The victory of the thirteen American colonies over their mother country in 1781 and the declaration of their independence were followed by a long period of organization for the new nation. In 1789 the constitution of the United States was ratified and George Washington was elected first President.
The first half of the 19th century was marked by considerable territorial expansion: Louisiana was bought from Napoleon for $ 14,500,000 and Florida from Spain for $ 5,000,000. Texas and California were annexed from Mexico.

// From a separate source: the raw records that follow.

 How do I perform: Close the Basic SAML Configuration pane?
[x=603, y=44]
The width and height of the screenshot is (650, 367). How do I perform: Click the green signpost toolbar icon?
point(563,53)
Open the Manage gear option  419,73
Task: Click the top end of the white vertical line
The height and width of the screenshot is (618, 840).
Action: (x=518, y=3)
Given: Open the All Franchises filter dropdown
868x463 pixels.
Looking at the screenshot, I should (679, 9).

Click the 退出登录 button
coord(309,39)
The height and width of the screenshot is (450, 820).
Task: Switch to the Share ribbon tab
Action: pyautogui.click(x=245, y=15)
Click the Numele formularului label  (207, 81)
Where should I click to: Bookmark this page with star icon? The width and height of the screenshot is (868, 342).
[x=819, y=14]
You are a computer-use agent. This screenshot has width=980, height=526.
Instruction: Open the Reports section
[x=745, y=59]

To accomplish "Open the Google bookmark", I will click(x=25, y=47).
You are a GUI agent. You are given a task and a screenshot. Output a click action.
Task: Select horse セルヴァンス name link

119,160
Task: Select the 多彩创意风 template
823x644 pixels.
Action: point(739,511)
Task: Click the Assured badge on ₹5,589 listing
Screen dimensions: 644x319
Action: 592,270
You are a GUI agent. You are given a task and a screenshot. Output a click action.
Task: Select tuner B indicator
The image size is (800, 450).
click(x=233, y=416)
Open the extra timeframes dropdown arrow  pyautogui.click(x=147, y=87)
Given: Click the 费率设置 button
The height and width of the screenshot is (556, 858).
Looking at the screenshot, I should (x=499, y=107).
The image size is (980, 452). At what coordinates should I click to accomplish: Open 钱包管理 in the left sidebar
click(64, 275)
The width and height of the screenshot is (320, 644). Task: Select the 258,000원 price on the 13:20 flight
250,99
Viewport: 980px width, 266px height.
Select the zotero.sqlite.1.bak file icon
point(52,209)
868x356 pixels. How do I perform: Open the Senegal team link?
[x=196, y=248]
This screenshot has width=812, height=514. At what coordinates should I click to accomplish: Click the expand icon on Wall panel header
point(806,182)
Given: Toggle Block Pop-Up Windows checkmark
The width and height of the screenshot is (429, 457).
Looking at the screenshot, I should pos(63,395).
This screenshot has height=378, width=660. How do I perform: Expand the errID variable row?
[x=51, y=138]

The Far West was explores and reports of rich gold mines in California started the famous “Gold Rush” which is one of the most colourful pages in the history of the Far West. People began moving westwards. Pioneers packed their families and furniture into big covered wagons, crossed the Appalachians and set out to the West. This Expansion was marked by a long and bitter conflict against the Redskin Indians, who attempted bravely to defend their hunting grounds from the invaders. Many were the great Indian chiefs who led their people against the white men: Black Hawk was the hero of the resistance to the Palefaces east of the Mississippi; Sitting Bull was the great Sioux leader who defeated Colonel Custer; and Cochise at the head of his warlike tribe, the Apaches, spread terror among the Whites in Arizona.
But the Indians’ struggle was a vain one. They were practically exterminated by the white men and only a few survived the massacre. Their descendants can still be found in the reservations of Arizona, Utah, Nevada and Oregon, where they are nothing but a tourist attraction. They welcome foreign visitors and entertain them with their colourful dances, their rainbow-hued costumes, the beat of their drums and their ancient chants. Some are willing to pose for photographs.
This is all that is left of the culture, the customs, the beliefs of a proud and ancient people.